▶ _WHAT NEEDS TO BE DONE_:
Format the lines below as a Markdown table with two columns, Row and Line, giving each line its row number and skipping blank lines. Leave the pictures out of your answer.

▶ _MATERIAL SUPPLIED_:
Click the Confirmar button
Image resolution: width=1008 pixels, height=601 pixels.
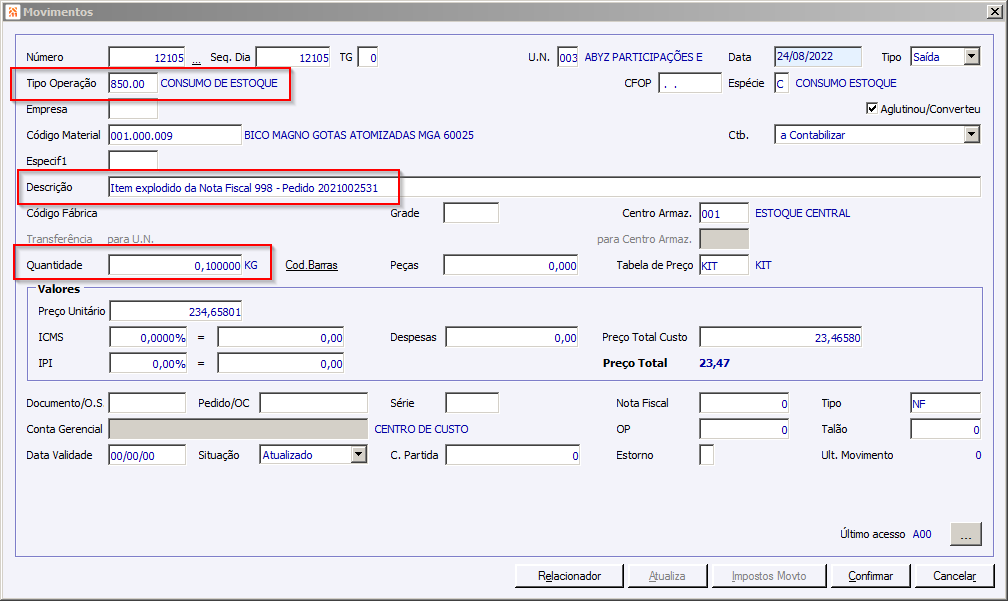[x=870, y=576]
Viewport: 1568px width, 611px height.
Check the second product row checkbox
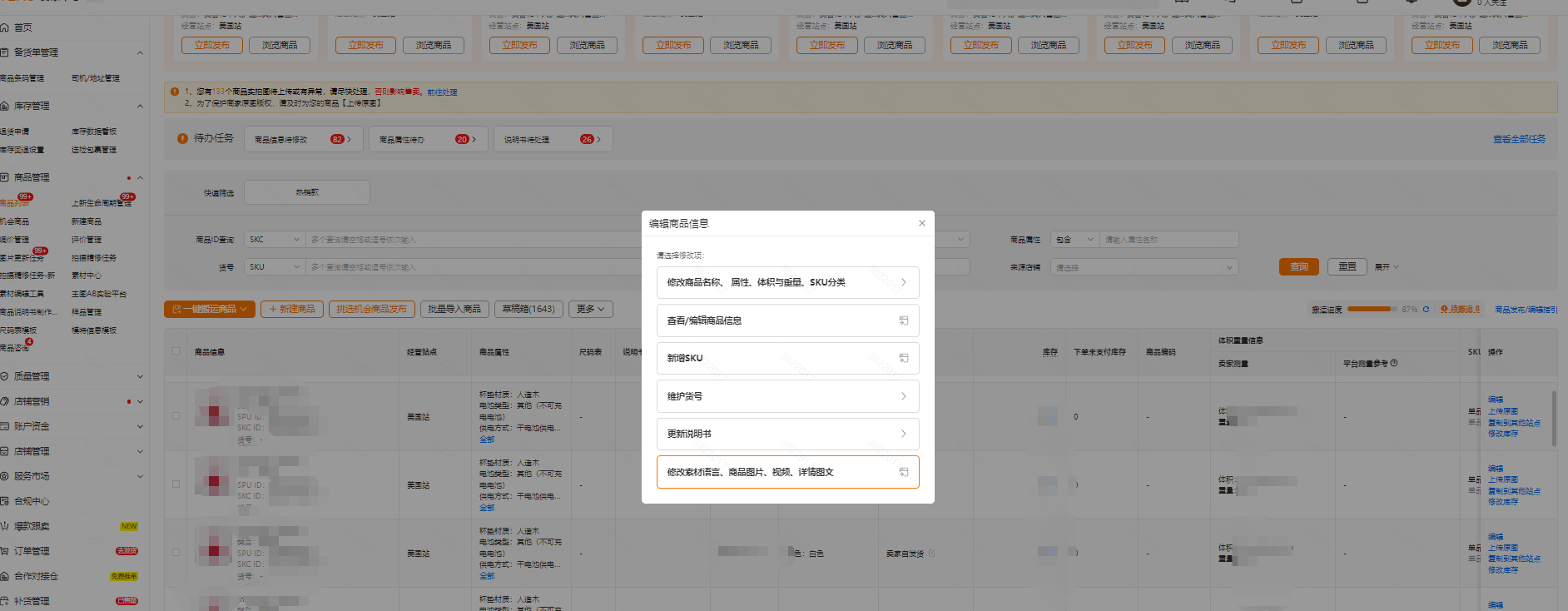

▶ _EXERCISE ANSWER_:
| Row | Line |
|---|---|
| 1 | Click the Confirmar button |
| 2 | Image resolution: width=1008 pixels, height=601 pixels. |
| 3 | [x=870, y=576] |
| 4 | Viewport: 1568px width, 611px height. |
| 5 | Check the second product row checkbox |